Sur ce terrain des moyens, devenu essentiel sinon absolu, les politiques vont s’affronter. Mais ils sont les instruments de la tyrannie des plaisirs. Ceux qui ont une situation acquise voteront pour la défendre. Les amputés le sont doublement, ils n’ont pas accès aux moyens matériels pas plus qu’intellectuels et citoyens, ils ne voteront pas. Comment organiser l’amputation sociale, voilà une question de fond à laquelle devront répondre les présidentiables. Organiser veut dire gérer, étant donné que cette tendance ne peut plus s’inverser. Il faut limiter la casse par différent moyens et donner l’illusion à l’opinion publique que les moyens sont mis en œuvre. Mais les consciences éclairées ne sont pas dupes. On voit très bien les manœuvres. Les solutions de rechange, pragmatiques chez un DSK qui, en économiste mythifié, augmentera la croissance (les moyens) ; émotionnelles chez une Madame Royal qui offrira quelques substituts religieux pour rendre supportable l’amputation en titillant la fibre nationale ; sociales chez un Fabius, sans doute le plus lucide sur ces questions mais limité par la réalité ; cyniques chez un Monsieur Sarkozy qui s’imagine dans une société du mérite et remporte la palme du pragmatisme comme Tony Blair ou Gerhard Schröder. Les gens de peu, les miséreux, on peut jouer trois fois gagnant, on les emploie pour des salaires de misère. Un, ils participent à la maintenance du système pour le plaisir des castes moyennes, deux, ils réduisent leur demande d’aides publiques, pour le plaisir des castes moyennes, trois, en travaillant ils oublient leur triste sort, ce qui réduit les peines miséreuses. Voilà la politique la plus sérieuse en matière de finalité hédoniste prise par nos sociétés. Nicolas Sarkozy l’a très bien compris. Va-t-il réussir à convaincre les Français que la tyrannie économique est le sens de la rupture, le meilleur parti pour accompagner l’amputation sociale en la métamorphosant en nouvel âge esclavagiste ?

Les derniers humanistes se préparent à enterrer la politique. Non sans un regard sympathique envers ceux qui tentent de sauvegarder l’ancienne solidarité, Marie-George Buffet, Fabius, Emmanuelli.
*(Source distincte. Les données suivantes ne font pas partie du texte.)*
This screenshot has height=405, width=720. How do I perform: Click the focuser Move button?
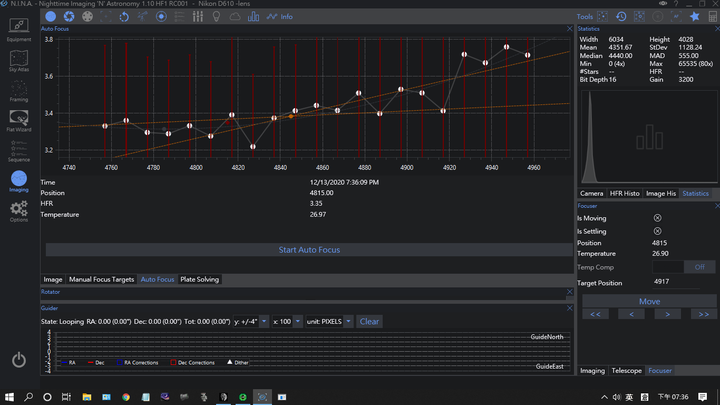[648, 300]
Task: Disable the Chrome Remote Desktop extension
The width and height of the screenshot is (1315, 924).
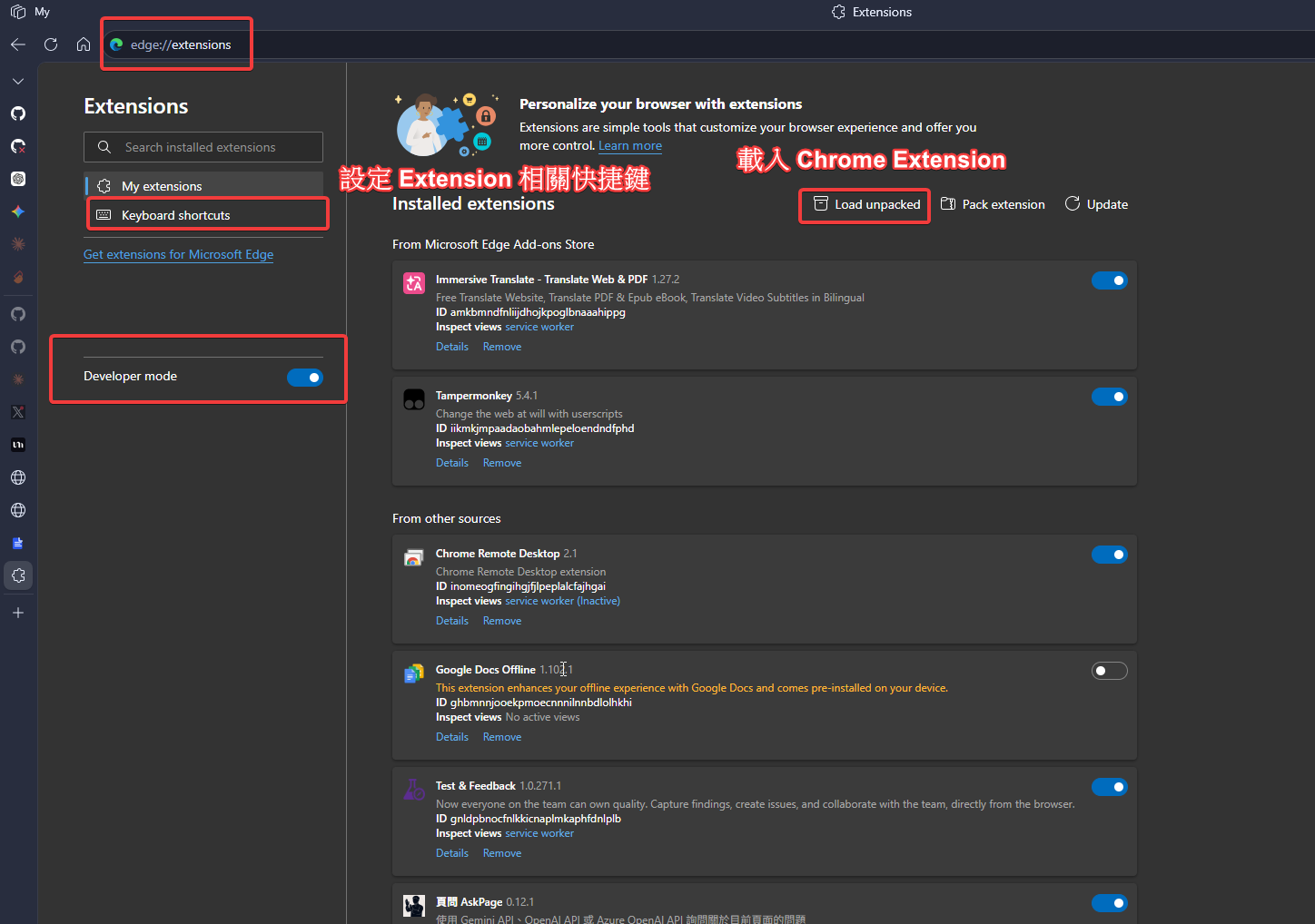Action: coord(1109,555)
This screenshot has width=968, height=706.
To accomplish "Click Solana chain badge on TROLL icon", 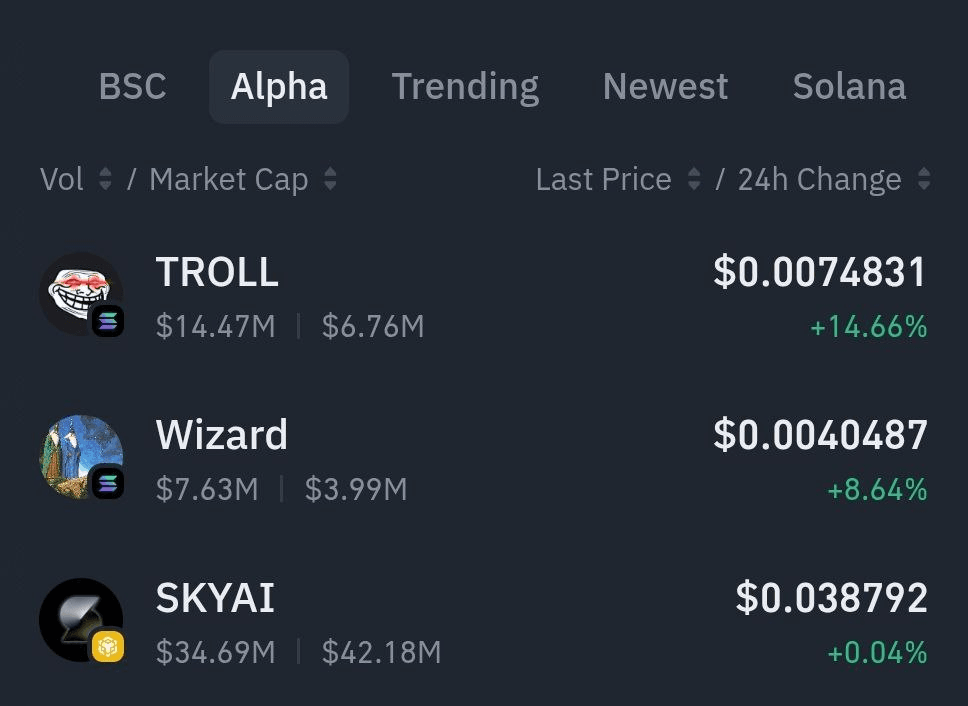I will click(108, 321).
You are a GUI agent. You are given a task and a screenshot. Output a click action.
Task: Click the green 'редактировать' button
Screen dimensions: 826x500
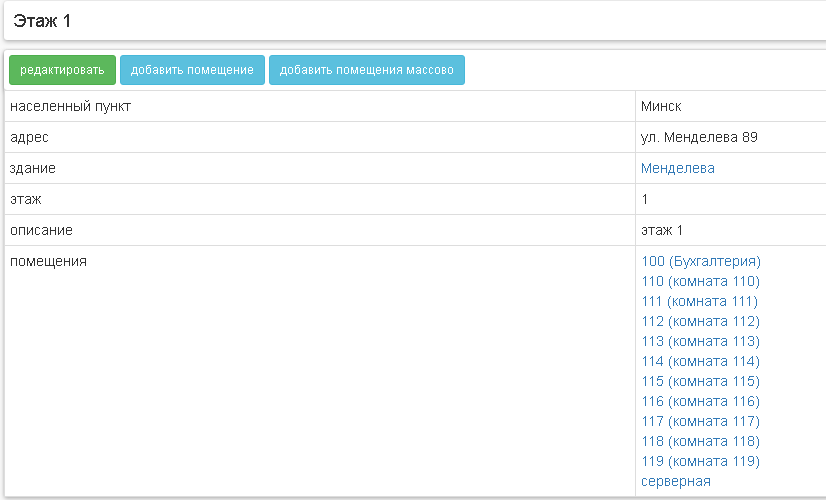point(62,70)
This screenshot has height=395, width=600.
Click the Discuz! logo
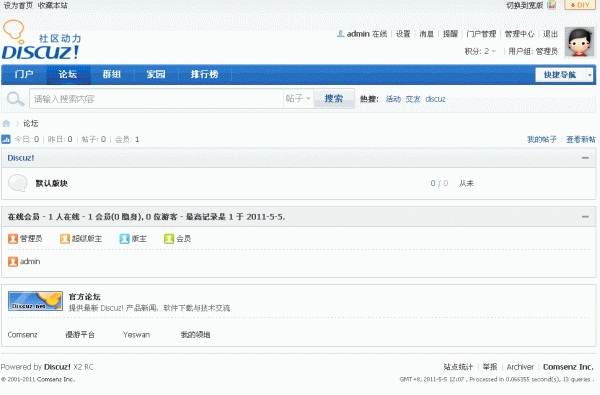(41, 40)
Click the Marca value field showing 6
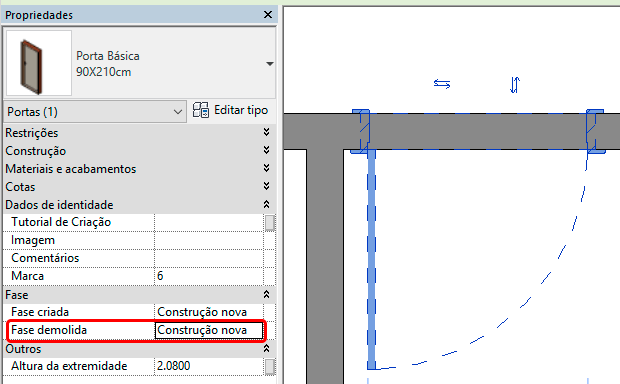 click(x=209, y=276)
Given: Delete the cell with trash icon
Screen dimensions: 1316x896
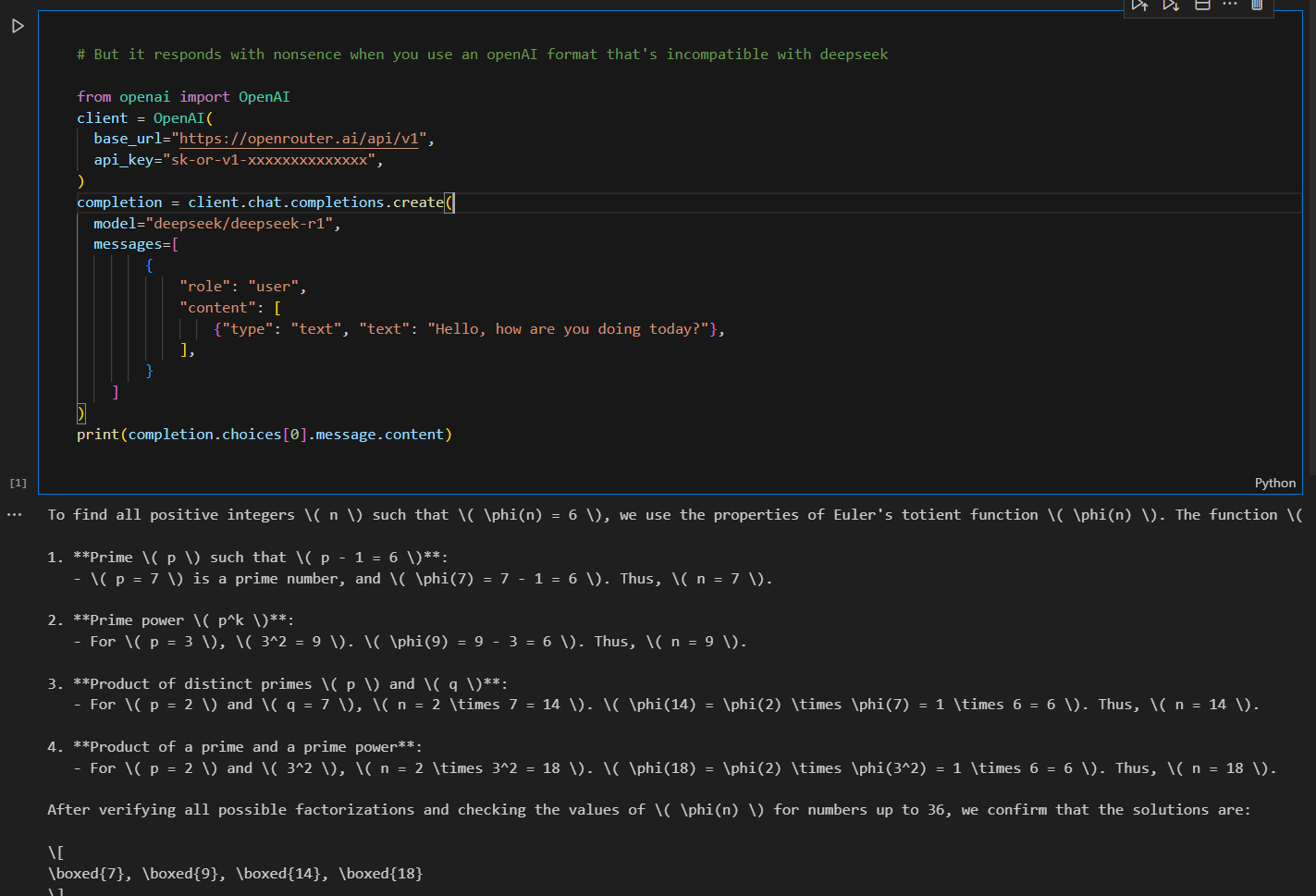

Pour un citoyen éclairé et honnête, la seule issue pour ces élections présidentielles de 2007 serait de déposer une fleur dans le bulletin de vote pour tisser symboliquement une couronne mortuaire. La gouvernance humaniste est morte. Place à la chirurgie politique devant assumer l’amputation sociale pour garantir l’accès aux plaisirs de ceux qui, par leur talent, leur opportunisme, leurs proches, ont su (pu) occuper les meilleures places dans le système productif, mercantile, rentier ou dans la fonction publique. Adieu le politique, pas de couronne, le roi reste nu, mais des fleurs, symbole d’une renaissance quand la divine intelligence aura définitivement enterré ce système, et que l’humanité reprendra les rênes de la civilisation. Cette fois, il y aura une vraie rupture avec ce qui, pour beaucoup, restera une malédiction héritée de la modernité, parce que la politique les aura écartés des bienfaits que procure le système pour satisfaire les plaisirs des encartés du système.